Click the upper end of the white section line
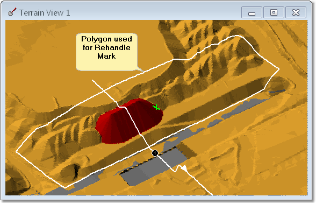[92, 80]
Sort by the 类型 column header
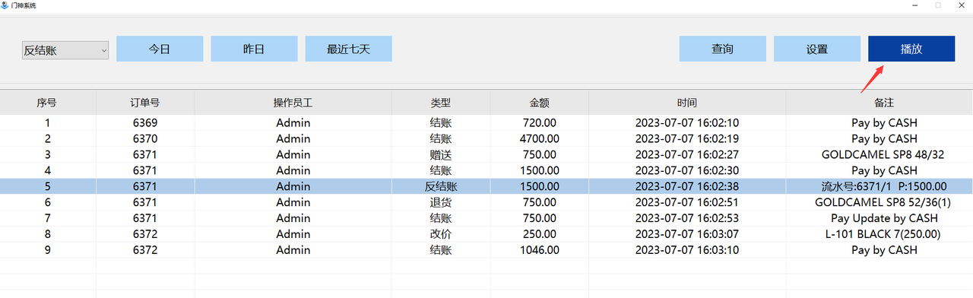The image size is (973, 298). coord(441,103)
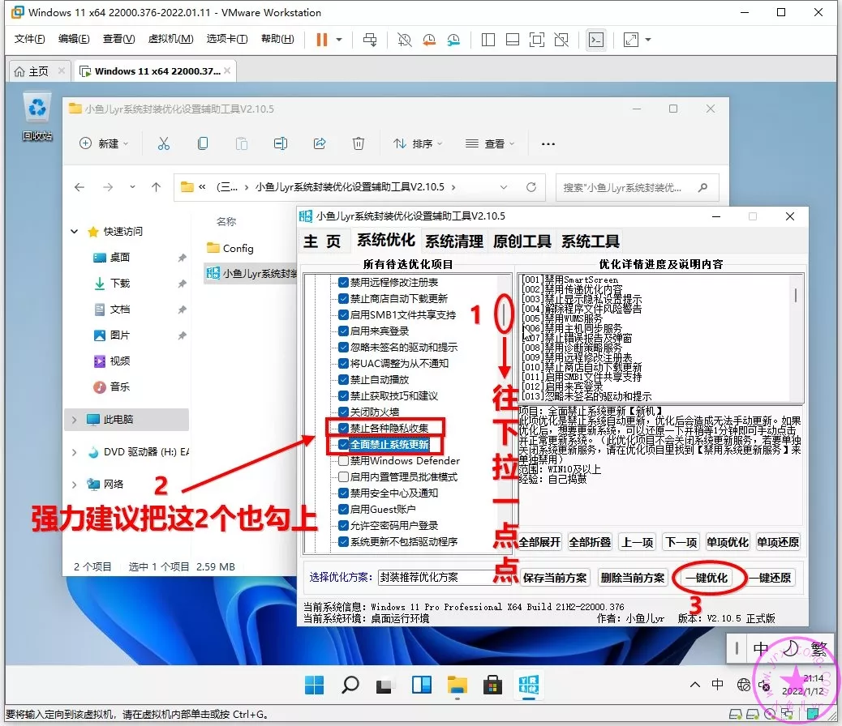The width and height of the screenshot is (842, 726).
Task: Click the Delete trash icon in Explorer toolbar
Action: (359, 143)
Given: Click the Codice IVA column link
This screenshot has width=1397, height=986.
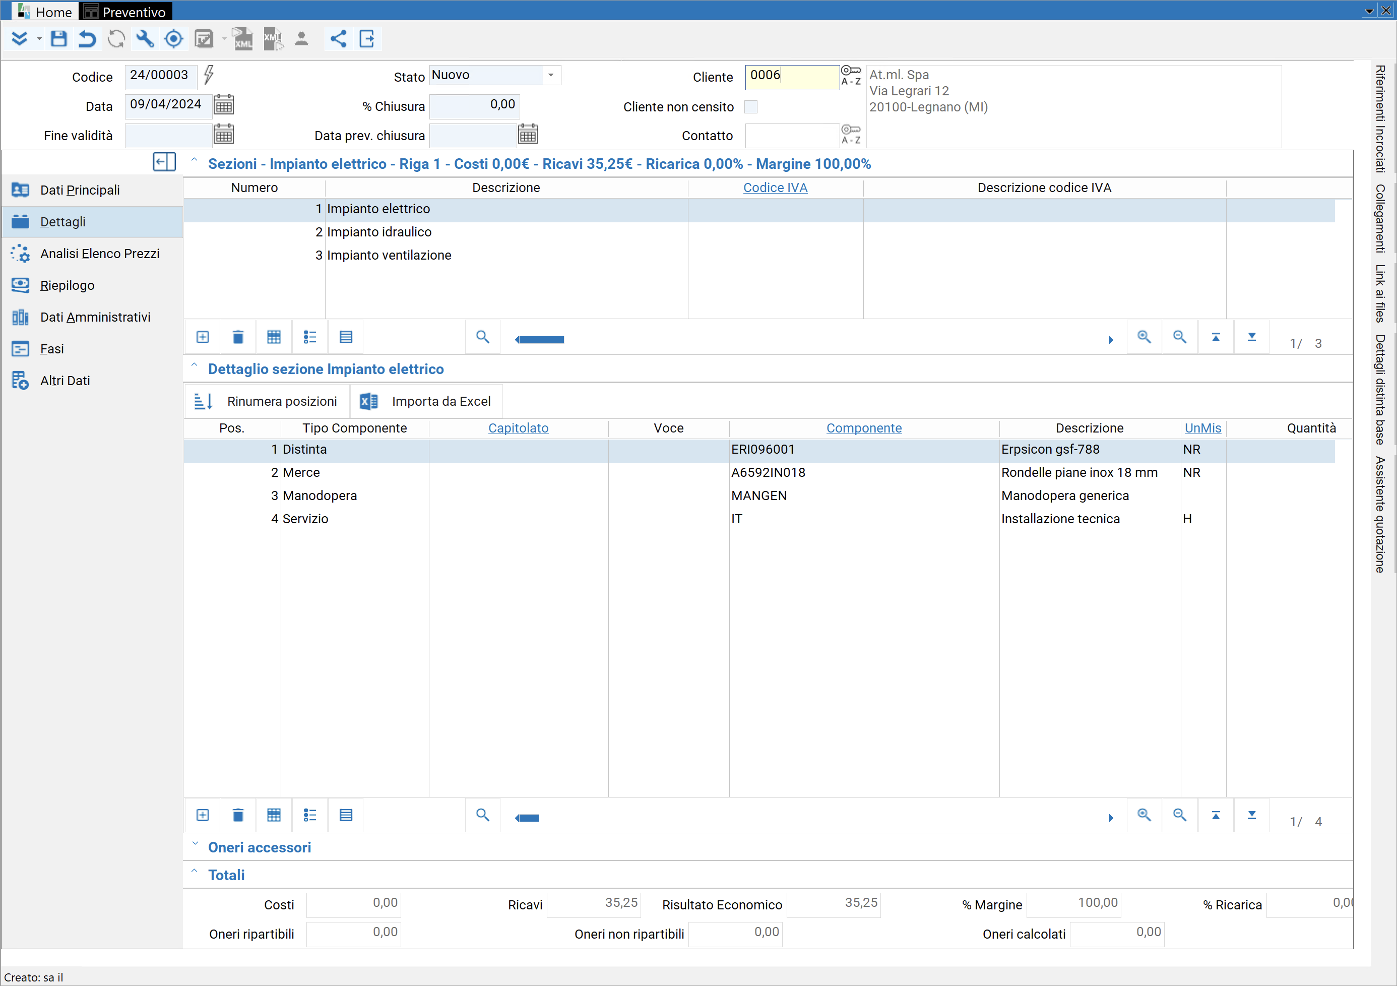Looking at the screenshot, I should pos(775,188).
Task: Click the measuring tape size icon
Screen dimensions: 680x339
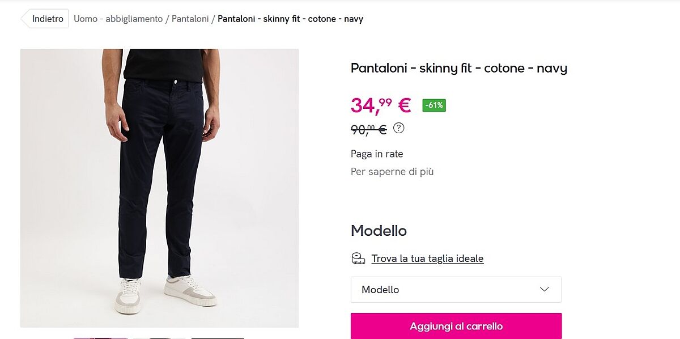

◆ **Problem description**: Copy the entries exactly. Leave the pictures out.

◆ **Completed exercise**:
Click the upper end of the white section line
[92, 80]
Sort by the 类型 column header
The image size is (973, 298). coord(441,103)
The width and height of the screenshot is (842, 726).
Task: Click the Delete trash icon in Explorer toolbar
Action: (359, 143)
Given: Click the Codice IVA column link
This screenshot has width=1397, height=986.
Looking at the screenshot, I should pos(775,188).
Task: Click the measuring tape size icon
Screen dimensions: 680x339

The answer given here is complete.